Chronic persistent asthma: A review of medicines in the step-up approach

Irusen E.M. (2008)


The medications used in asthma have been the subject of intense study over the last three decades. We now have extensive insights into their structure, regulation, receptors and mechanisms of action. Their intersection with the complexity of asthma inflammation has also been well characterised. In parallel, good quality pharmaceutical trials have informed national guidelines and patient-centered outcomes have been explored. With this therapeutic armamentarium the practitioner should aim to achieve the goals of asthma therapy that are focused on clinical and lung function parameters. The concept of complete asthma control is the current benchmark. Airway inflammation is the fundamental problem in asthma and, logically, anti-inflammatory therapy in the form of inhaled corticosteroids is the single most important intervention.
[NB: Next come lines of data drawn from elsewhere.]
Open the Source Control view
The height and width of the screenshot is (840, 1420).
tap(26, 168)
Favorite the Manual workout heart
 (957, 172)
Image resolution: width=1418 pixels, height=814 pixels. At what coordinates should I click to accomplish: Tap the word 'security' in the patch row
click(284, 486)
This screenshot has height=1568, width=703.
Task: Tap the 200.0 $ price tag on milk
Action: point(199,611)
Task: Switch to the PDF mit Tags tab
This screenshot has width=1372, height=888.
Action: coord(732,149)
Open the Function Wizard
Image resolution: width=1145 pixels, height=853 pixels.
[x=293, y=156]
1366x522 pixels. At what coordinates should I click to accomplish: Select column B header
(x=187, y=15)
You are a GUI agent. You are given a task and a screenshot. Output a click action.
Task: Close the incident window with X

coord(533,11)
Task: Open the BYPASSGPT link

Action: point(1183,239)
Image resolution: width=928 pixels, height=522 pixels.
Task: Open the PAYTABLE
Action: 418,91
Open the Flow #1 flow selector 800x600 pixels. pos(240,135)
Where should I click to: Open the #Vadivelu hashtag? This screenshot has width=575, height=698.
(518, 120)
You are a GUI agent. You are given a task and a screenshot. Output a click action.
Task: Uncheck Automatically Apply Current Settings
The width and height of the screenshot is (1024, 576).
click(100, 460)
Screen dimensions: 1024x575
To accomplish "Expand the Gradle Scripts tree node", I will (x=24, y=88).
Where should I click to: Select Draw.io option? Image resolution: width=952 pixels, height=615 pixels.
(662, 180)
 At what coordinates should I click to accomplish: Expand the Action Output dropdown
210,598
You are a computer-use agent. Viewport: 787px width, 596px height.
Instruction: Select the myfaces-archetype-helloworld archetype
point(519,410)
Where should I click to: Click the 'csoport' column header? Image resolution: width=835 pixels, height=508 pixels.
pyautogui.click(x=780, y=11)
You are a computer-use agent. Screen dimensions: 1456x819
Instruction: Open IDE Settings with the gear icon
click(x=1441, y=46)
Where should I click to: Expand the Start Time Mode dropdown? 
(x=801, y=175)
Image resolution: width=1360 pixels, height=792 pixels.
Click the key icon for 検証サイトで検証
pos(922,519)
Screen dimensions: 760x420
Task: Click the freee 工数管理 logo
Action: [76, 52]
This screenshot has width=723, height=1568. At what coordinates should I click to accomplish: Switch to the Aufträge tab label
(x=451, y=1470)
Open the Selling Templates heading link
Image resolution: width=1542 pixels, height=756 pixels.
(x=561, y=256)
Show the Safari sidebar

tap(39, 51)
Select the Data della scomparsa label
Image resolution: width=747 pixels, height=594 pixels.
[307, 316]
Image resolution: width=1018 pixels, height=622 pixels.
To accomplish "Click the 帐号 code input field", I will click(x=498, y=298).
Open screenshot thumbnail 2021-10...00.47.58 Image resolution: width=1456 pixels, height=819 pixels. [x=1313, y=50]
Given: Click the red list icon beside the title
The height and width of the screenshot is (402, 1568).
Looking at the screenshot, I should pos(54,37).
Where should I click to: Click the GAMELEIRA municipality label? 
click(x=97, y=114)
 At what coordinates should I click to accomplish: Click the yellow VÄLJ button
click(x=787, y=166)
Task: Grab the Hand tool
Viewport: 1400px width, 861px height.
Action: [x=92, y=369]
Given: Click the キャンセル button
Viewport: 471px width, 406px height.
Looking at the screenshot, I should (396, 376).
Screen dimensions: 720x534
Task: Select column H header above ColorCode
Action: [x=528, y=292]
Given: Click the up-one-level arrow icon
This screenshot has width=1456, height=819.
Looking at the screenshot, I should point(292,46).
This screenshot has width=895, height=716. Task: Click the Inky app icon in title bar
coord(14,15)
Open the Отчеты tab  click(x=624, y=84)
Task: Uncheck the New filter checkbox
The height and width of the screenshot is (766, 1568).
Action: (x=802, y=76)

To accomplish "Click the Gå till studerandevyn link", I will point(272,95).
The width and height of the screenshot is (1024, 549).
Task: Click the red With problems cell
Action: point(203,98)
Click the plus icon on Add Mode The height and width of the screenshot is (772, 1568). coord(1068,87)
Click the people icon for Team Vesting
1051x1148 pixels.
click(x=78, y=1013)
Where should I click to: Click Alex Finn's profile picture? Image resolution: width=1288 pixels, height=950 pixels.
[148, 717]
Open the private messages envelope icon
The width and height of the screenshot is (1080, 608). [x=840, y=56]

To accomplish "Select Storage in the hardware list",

The importance of appropriate use of inhaler devices cannot be sufficiently emphasised. The clinician carefully titrates this treatment utilising additional medications for synergy and to modulate side-effects and costs. The contemporary standard of asthma care is a single inhaler with a combination of inhaled corticosteroids (ICS) and long-acting beta adrenoceptor agonists. The alternative is to add leukotriene modifiers to ICS therapy; there are special circumstances when this may be more appropriate. Poor inhaler use and concomitant allergic rhinitis are examples when supplementation with anti-leukotriene agents would be prudent. With whatever therapeutic strategy, regular education of the patient, tailoring of medication and monitoring of asthma are still crucial to ensure that the goals of asthma control are achieved and maintained in the long term.